**Problem to solve**
Rewrite the listing below as a numbered list with one line per item, leaving out the blank lines.

**Given data**
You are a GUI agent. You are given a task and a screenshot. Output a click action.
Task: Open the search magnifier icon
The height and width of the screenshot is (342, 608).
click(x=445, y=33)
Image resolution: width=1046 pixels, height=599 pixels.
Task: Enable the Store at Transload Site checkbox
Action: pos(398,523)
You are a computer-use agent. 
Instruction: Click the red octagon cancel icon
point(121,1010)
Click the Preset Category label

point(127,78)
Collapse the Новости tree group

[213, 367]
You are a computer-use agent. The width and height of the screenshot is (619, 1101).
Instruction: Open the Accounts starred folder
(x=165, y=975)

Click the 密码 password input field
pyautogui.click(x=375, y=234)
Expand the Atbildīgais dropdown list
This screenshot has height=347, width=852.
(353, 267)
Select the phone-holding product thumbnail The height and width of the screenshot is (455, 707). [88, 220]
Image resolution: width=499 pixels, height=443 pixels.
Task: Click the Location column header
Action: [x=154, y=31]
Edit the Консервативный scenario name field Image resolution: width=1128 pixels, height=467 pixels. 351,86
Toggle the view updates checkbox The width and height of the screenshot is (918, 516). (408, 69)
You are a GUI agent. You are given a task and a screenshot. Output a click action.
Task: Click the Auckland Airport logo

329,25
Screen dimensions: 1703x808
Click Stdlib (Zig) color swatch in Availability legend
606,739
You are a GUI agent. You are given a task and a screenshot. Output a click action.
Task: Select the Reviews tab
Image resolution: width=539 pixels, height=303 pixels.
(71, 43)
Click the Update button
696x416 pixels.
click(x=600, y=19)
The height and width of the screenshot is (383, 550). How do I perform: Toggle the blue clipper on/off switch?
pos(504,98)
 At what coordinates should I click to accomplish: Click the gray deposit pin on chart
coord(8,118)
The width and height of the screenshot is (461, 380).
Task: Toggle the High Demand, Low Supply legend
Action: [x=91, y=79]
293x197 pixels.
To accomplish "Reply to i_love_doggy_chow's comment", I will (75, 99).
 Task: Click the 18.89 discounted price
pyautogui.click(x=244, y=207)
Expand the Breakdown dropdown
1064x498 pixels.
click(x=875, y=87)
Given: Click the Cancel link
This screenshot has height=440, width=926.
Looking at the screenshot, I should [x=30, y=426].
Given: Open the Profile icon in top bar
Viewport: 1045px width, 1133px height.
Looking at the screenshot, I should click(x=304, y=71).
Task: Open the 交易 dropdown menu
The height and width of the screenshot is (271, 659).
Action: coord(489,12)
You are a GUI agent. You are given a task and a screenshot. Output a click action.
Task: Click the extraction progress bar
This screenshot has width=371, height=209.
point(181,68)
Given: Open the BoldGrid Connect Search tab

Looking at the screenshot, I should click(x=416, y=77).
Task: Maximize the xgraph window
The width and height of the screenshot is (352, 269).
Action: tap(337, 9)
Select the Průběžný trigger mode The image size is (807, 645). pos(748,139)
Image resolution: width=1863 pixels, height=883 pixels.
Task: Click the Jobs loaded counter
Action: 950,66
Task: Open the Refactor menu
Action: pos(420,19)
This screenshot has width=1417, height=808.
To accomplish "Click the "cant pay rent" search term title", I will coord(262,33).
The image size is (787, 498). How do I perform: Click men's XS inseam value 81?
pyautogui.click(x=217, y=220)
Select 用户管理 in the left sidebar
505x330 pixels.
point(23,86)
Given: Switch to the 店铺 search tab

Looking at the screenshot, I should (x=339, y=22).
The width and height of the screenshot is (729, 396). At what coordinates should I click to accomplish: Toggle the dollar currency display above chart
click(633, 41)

**Exercise result**
1. You are a GUI agent. You are given a task and a screenshot. Output a click action.
2. Task: Open the search magnifier icon
3. The height and width of the screenshot is (342, 608).
4. click(x=445, y=33)
5. Image resolution: width=1046 pixels, height=599 pixels.
6. Task: Enable the Store at Transload Site checkbox
7. Action: pos(398,523)
8. You are a computer-use agent. 
9. Instruction: Click the red octagon cancel icon
10. point(121,1010)
11. Click the Preset Category label
12. point(127,78)
13. Collapse the Новости tree group
14. [213, 367]
15. You are a computer-use agent. The width and height of the screenshot is (619, 1101).
16. Instruction: Open the Accounts starred folder
17. (x=165, y=975)
18. Click the 密码 password input field
19. pyautogui.click(x=375, y=234)
20. Expand the Atbildīgais dropdown list
21. This screenshot has height=347, width=852.
22. (353, 267)
23. Select the phone-holding product thumbnail The height and width of the screenshot is (455, 707). [88, 220]
24. Image resolution: width=499 pixels, height=443 pixels.
25. Task: Click the Location column header
26. Action: [x=154, y=31]
27. Edit the Консервативный scenario name field Image resolution: width=1128 pixels, height=467 pixels. 351,86
28. Toggle the view updates checkbox The width and height of the screenshot is (918, 516). (408, 69)
29. You are a GUI agent. You are given a task and a screenshot. Output a click action.
30. Task: Click the Auckland Airport logo
31. 329,25
32. Screen dimensions: 1703x808
33. Click Stdlib (Zig) color swatch in Availability legend
34. 606,739
35. You are a GUI agent. You are given a task and a screenshot. Output a click action.
36. Task: Select the Reviews tab
37. Image resolution: width=539 pixels, height=303 pixels.
38. (71, 43)
39. Click the Update button
40. 696x416 pixels.
41. click(x=600, y=19)
42. The height and width of the screenshot is (383, 550). How do I perform: Toggle the blue clipper on/off switch?
43. pos(504,98)
44.  At what coordinates should I click to accomplish: Click the gray deposit pin on chart
45. coord(8,118)
46. The width and height of the screenshot is (461, 380).
47. Task: Toggle the High Demand, Low Supply legend
48. Action: [x=91, y=79]
49. 293x197 pixels.
50. To accomplish "Reply to i_love_doggy_chow's comment", I will (75, 99).
51.  Task: Click the 18.89 discounted price
52. pyautogui.click(x=244, y=207)
53. Expand the Breakdown dropdown
54. 1064x498 pixels.
55. click(x=875, y=87)
56. Given: Click the Cancel link
57. This screenshot has height=440, width=926.
58. Looking at the screenshot, I should [x=30, y=426].
59. Given: Open the Profile icon in top bar
60. Viewport: 1045px width, 1133px height.
61. Looking at the screenshot, I should click(x=304, y=71).
62. Task: Open the 交易 dropdown menu
63. The height and width of the screenshot is (271, 659).
64. Action: coord(489,12)
65. You are a GUI agent. You are given a task and a screenshot. Output a click action.
66. Task: Click the extraction progress bar
67. This screenshot has width=371, height=209.
68. point(181,68)
69. Given: Open the BoldGrid Connect Search tab
70. Looking at the screenshot, I should click(x=416, y=77).
71. Task: Maximize the xgraph window
72. The width and height of the screenshot is (352, 269).
73. Action: tap(337, 9)
74. Select the Průběžný trigger mode The image size is (807, 645). pos(748,139)
75. Image resolution: width=1863 pixels, height=883 pixels.
76. Task: Click the Jobs loaded counter
77. Action: 950,66
78. Task: Open the Refactor menu
79. Action: pos(420,19)
80. This screenshot has width=1417, height=808.
81. To accomplish "Click the "cant pay rent" search term title", I will coord(262,33).
82. The image size is (787, 498). How do I perform: Click men's XS inseam value 81?
83. pyautogui.click(x=217, y=220)
84. Select 用户管理 in the left sidebar
85. 505x330 pixels.
86. point(23,86)
87. Given: Switch to the 店铺 search tab
88. Looking at the screenshot, I should (x=339, y=22).
89. The width and height of the screenshot is (729, 396). At what coordinates should I click to accomplish: Toggle the dollar currency display above chart
90. click(633, 41)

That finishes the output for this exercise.